Historically, it's a very accurate scenario. It happened during Katrina, when the misquided chief of police, Eddie Compass, (hack, spit) told his officers to confiscate guns in the city of New Orleans.
Our agency had a detail in that city, assisting with the disaster response. As soon as Compass (hack, spit) gave the confiscation order, our detail left the city. Went home. The hell with Eddie Compass. The NOPD confiscated guns that still haven't been returned to their rightful owners. Compass has been the subject of various civil-rights suits, his name has been dragged through the mud, and he has been forced to quit law-enforcement. He's lucky that he isn't in prison. The rest of his force isn't so lucky. Many of them have been imprisoned for civil-rights violations that occurred during the Katrina debacle.

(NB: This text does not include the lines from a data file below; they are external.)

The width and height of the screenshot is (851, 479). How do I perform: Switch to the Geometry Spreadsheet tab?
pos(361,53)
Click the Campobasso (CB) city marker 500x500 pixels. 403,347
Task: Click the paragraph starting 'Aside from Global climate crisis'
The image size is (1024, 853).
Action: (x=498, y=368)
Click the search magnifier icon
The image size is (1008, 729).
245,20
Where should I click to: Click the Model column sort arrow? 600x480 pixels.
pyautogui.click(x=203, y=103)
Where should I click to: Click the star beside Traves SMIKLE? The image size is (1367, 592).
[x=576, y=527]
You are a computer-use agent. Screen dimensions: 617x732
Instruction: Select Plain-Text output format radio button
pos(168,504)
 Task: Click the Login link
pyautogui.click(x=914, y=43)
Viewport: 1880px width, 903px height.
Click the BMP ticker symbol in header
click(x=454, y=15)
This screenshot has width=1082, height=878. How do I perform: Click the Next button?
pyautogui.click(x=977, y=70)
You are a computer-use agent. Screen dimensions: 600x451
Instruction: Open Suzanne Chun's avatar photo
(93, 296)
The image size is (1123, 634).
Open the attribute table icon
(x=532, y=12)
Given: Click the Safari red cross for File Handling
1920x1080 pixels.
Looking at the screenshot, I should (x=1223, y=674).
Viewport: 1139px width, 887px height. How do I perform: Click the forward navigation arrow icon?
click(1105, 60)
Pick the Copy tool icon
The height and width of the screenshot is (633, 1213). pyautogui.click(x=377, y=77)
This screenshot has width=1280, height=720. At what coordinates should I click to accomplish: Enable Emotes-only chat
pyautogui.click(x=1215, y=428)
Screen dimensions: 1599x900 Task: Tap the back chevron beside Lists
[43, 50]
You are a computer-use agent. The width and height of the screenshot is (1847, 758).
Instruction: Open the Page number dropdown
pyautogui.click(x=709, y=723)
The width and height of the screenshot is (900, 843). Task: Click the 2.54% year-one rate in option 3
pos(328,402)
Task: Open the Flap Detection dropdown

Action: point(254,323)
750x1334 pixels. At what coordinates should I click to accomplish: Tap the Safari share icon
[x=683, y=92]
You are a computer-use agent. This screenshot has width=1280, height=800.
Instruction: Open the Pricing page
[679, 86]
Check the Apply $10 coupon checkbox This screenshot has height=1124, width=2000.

In 2006, the Louisiana legislature enacted legislation that makes it illegal to confiscate firearms from a citizen during a declared emergency. All police officers statewide were instructed in the law. I don't believe we'll ever have that problem again in Louisiana.
However, that's not going to stop the misguided politicians from trying to confiscate firearms in other states.
So, what do you do?
1. Have a firearms inventory.
2. Obey the law. If the cops come for your guns, be polite, be courteous. If they take guns, insist that they give you a receipt. Take names of officers involved. Gather as much information as you can.
3. Remember that during an emergency, your first obligation is to survive, whether it be from the weather, or whether it be from misquided bureaucrats. Your first obligation is to survive. Live through this thing, we'll get payback later.
4. After the emergency, sue the living hell out of everyone involved, from the officer who took your guns to the mayor who gave the order. Hire a lawyer with the tenacity of a bulldog and the personality of a rattlesnake and sue the living hell out of everyone.
But remember, your first obligation is to survive the emergency.